The Loudoun County Board of Supervisors voted Tuesday to deny a controversial franchise agreement between the county and broadband telecommunications provider OpenBand – the latest development in a lengthy and litigious saga between the Dulles-based company, its eastern Loudoun customers and the county board.

 The vote marked the second time that the franchise has been denied by county supervisors. The previous board rejected an earlier version of the proposed agreement in November; it was then resubmitted to the newly-elected board earlier this year.

 Residents of eastern Loudoun communities served by OpenBand have complained for years about the company’s spotty service quality and poor customer relations. At the board meeting Tuesday, a majority of the supervisors said that they could not overlook those complaints – as well as ongoing litigation between OpenBand and its customers.

 “One of the things that we as a board have to look at is, is it in the best interest of our citizens?” said Supervisor Ralph Buona (R-Ashburn), who made the motion to deny the agreement.

 With the company facing lawsuits from two of its largest communities, he said, “I just can’t reconcile that being in the interest of our constituents.”

 Two homeowners’ associations, Southern Walk at Broadlands and Lansdowne on the Potomac, filed federal complaints last year, alleging that exclusive property easements established in contracts between OpenBand and the communities’ developers had effectively resulted in a monopoly. Competing cable service providers such as Comcast and Verizon could not access the neighborhoods, a fact that the HOAs maintained was in violation of federal telecommunications law.

The two similar lawsuits received conflicting verdicts in U.S. District Court in Alexandria. The Southern Walk complaint was dismissed with prejudice in February, while the Lansdowne case received a ruling in July stating that the terms of OpenBand’s agreement were in violation of the Federal Communication Commission’s exclusivity order.

The two cases will be reviewed together in coming months at the U.S. Court of Appeals for the 4th Circuit.

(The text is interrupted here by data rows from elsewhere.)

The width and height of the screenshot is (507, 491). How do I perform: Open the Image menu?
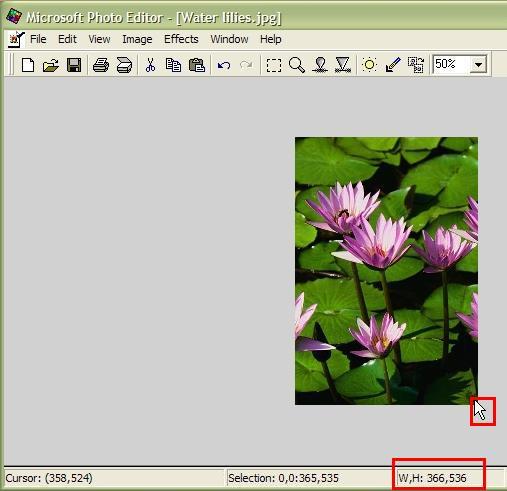click(x=137, y=39)
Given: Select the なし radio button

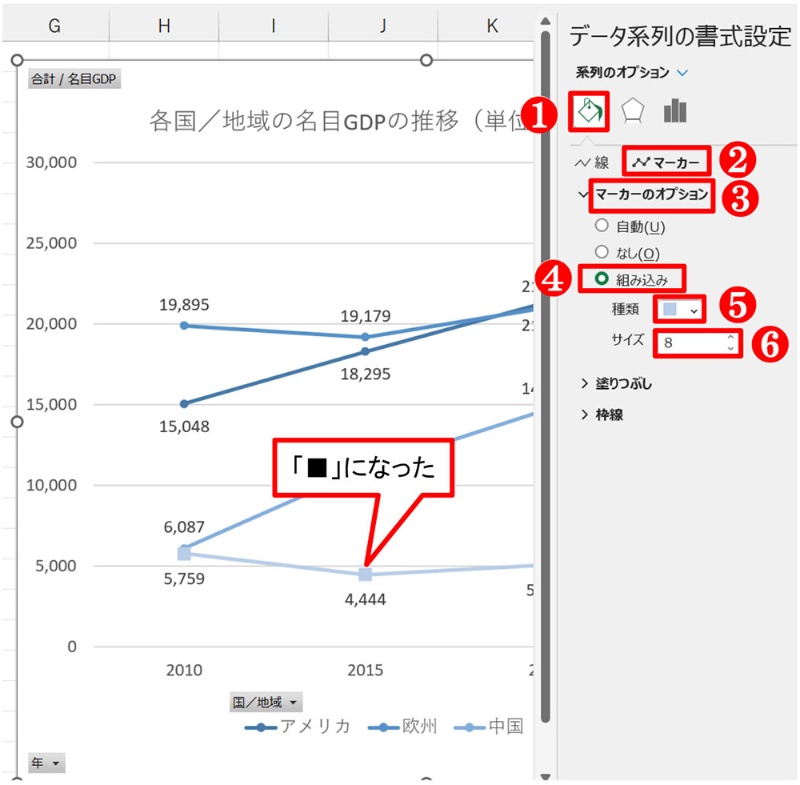Looking at the screenshot, I should 601,252.
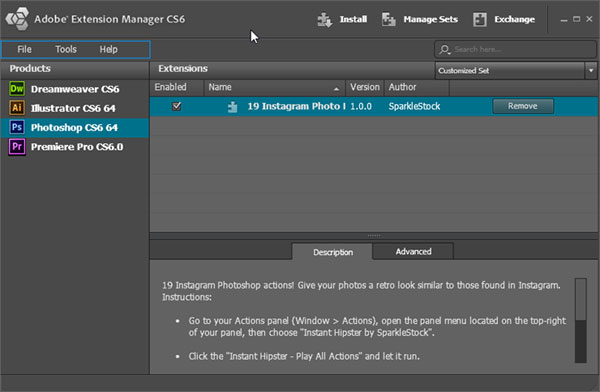Select the Premiere Pro CS6.0 icon
Viewport: 600px width, 392px height.
(17, 147)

Despite the ongoing legal issues and concerns of OpenBand customers, not all members of the board felt that the franchise should be denied again. Supervisors Matt Letourneau (R-Dulles), Eugene Delgaudio (R-Sterling) and Suzanne Volpe (R-Algonkian) voted against the motion to reject the agreement. Vice Chairman Janet Clarke (R-Blue Ridge) abstained from the vote.

 Letourneau, who predicted that a denial of the agreement would result in more costly litigation, said it wasn’t the board’s place to interfere with a dispute between two private entities at the expense of county taxpayers.

With the franchise rejected, it remains unclear whether OpenBand will continue to provide service to the affected communities. The company has provided cable TV, phone and Internet service under the terms of a transition period outlined in OpenBand’s prior franchise agreement, which expired in June 2009.

OpenBand could not be immediately reached for comment.